Self-supervised Graph Neural Networks via Low-Rank Decomposition

Self-supervised learning is introduced to train graph neural networks (GNNs) by employing propagation-based GNNs designed for semi-supervised learning tasks. Unfortunately, this common choice tends to cause two serious issues. Firstly, global parameters cause the model lack the ability to capture the local property. Secondly, it is difficult to handle networks beyond homophily without label information.This paper tends to break through the common choice of employing propagation-based GNNs, which aggregate representations of nodes belonging to different classes and tend to lose discriminative information.

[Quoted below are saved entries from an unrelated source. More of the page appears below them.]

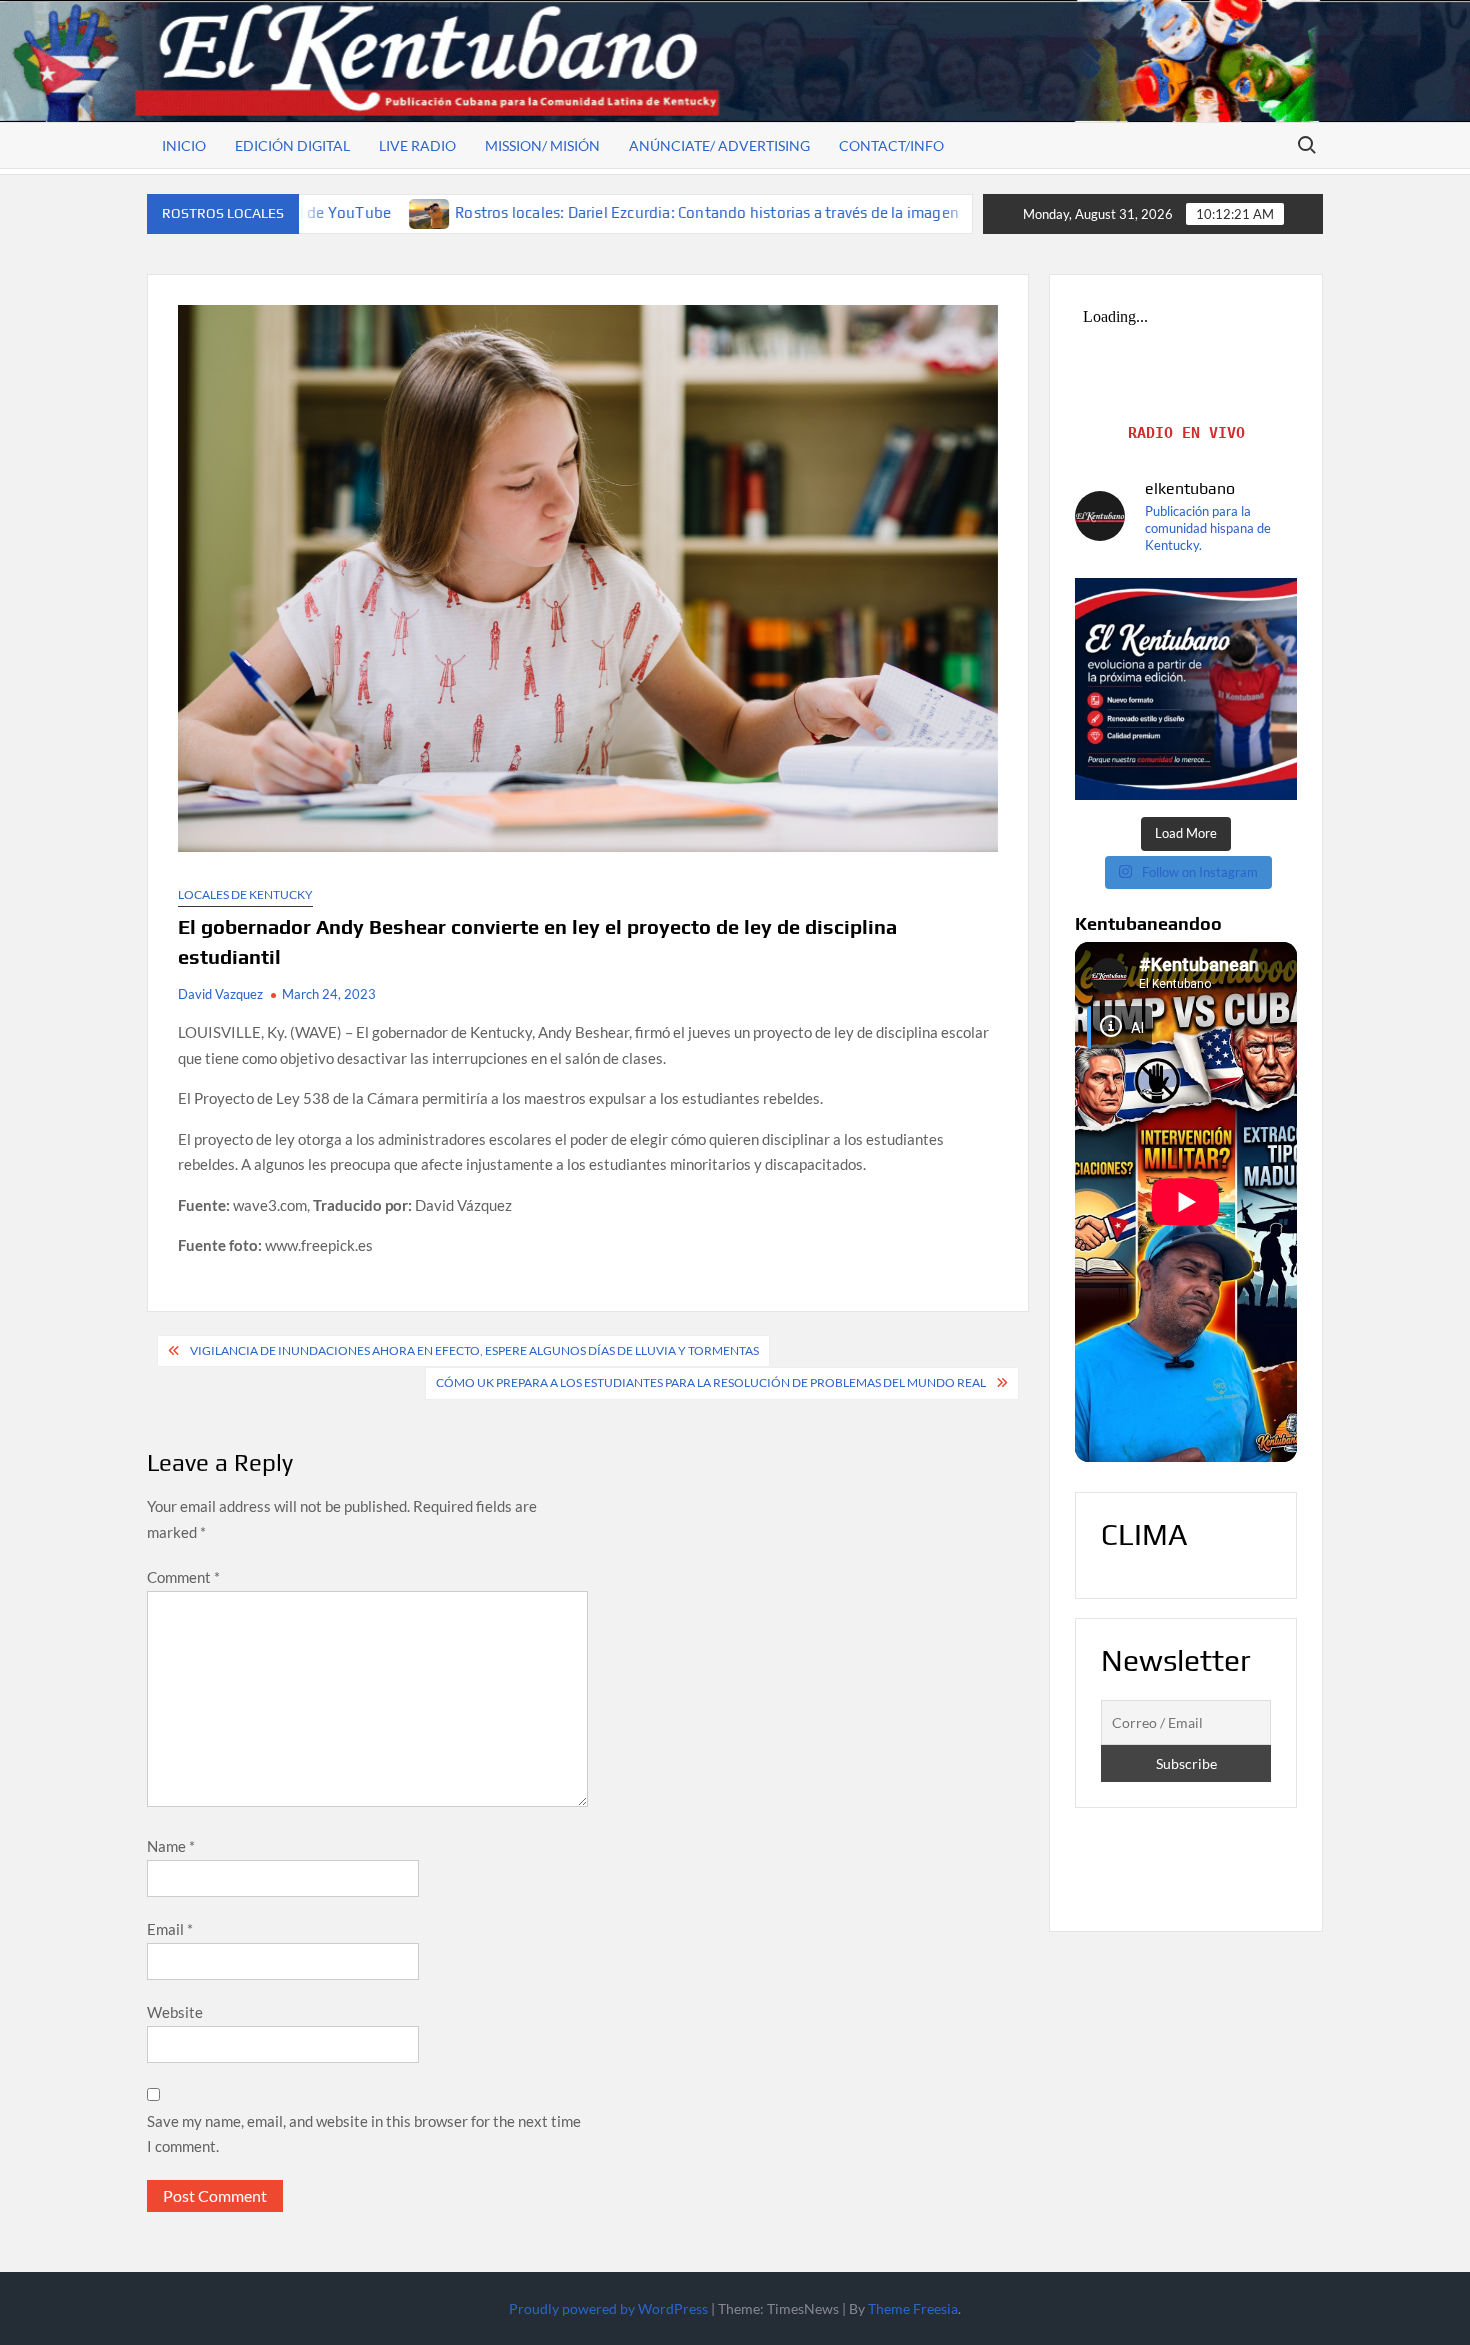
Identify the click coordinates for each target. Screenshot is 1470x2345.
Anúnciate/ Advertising (719, 145)
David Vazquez (220, 994)
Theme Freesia (913, 2308)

If the propagation in each ego-network is just between the nodes from the same class, the obtained representation matrix should follow the low-rank characteristic. To meet this requirement, this paper proposes the Low-Rank Decomposition-based GNNs (LRD-GNN-Matrix) by employing Low-Rank Decomposition to the attribute matrix. Furthermore, to incorporate long-distance information, Low-Rank Tensor Decomposition-based GNN (LRD-GNN-Tensor) is proposed by constructing the node attribute tensor from selected similar ego-networks and performing Low-Rank Tensor Decomposition. The employed tensor nuclear norm facilitates the capture of the long-distance relationship between original and selected similar ego-networks. Extensive experiments demonstrate the superior performance and the robustness of LRD-GNNs.